● **Task directions**:
Transcribe the lines between the one holding "The height and width of the screenshot is (812, 1476)." and the one holding "click(x=544, y=382)", both included, keeping every character unchanged.

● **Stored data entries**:
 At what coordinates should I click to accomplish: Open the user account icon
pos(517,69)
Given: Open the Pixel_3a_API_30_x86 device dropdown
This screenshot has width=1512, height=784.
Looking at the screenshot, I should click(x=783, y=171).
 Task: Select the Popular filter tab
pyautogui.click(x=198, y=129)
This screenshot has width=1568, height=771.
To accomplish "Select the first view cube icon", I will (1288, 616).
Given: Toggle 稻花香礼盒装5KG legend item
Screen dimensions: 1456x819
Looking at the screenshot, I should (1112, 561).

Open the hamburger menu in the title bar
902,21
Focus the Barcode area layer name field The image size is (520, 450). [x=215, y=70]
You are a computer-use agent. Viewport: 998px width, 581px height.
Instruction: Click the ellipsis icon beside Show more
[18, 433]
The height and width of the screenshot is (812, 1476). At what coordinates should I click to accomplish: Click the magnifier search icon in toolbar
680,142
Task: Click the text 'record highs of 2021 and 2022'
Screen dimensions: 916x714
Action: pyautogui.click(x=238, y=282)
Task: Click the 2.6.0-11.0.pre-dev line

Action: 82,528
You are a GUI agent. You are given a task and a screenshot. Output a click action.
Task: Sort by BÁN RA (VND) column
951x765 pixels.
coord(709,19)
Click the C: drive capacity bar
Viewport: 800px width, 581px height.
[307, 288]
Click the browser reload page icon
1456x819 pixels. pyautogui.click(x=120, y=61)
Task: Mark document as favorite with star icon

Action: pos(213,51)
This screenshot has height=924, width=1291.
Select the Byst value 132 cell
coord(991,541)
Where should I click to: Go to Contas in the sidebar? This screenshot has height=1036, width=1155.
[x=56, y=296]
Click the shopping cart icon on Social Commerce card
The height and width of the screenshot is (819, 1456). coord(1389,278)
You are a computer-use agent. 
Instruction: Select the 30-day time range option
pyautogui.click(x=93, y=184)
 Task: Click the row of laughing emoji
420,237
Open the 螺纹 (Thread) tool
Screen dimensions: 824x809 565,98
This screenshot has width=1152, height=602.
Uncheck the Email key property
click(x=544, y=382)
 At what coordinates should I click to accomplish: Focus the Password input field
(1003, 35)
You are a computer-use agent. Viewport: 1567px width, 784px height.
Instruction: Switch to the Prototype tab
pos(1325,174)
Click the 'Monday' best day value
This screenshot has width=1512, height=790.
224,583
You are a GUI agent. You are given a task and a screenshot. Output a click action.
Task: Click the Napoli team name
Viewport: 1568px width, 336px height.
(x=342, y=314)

● **Result of this exercise**:
The height and width of the screenshot is (812, 1476). At what coordinates should I click to accomplish: Click the magnifier search icon in toolbar
680,142
Task: Click the text 'record highs of 2021 and 2022'
Screen dimensions: 916x714
Action: pyautogui.click(x=238, y=282)
Task: Click the 2.6.0-11.0.pre-dev line

Action: 82,528
You are a GUI agent. You are given a task and a screenshot. Output a click action.
Task: Sort by BÁN RA (VND) column
951x765 pixels.
coord(709,19)
Click the C: drive capacity bar
Viewport: 800px width, 581px height.
[307, 288]
Click the browser reload page icon
1456x819 pixels. pyautogui.click(x=120, y=61)
Task: Mark document as favorite with star icon

Action: pos(213,51)
This screenshot has height=924, width=1291.
Select the Byst value 132 cell
coord(991,541)
Where should I click to: Go to Contas in the sidebar? This screenshot has height=1036, width=1155.
[x=56, y=296]
Click the shopping cart icon on Social Commerce card
The height and width of the screenshot is (819, 1456). coord(1389,278)
You are a computer-use agent. 
Instruction: Select the 30-day time range option
pyautogui.click(x=93, y=184)
 Task: Click the row of laughing emoji
420,237
Open the 螺纹 (Thread) tool
Screen dimensions: 824x809 565,98
This screenshot has width=1152, height=602.
Uncheck the Email key property
click(x=544, y=382)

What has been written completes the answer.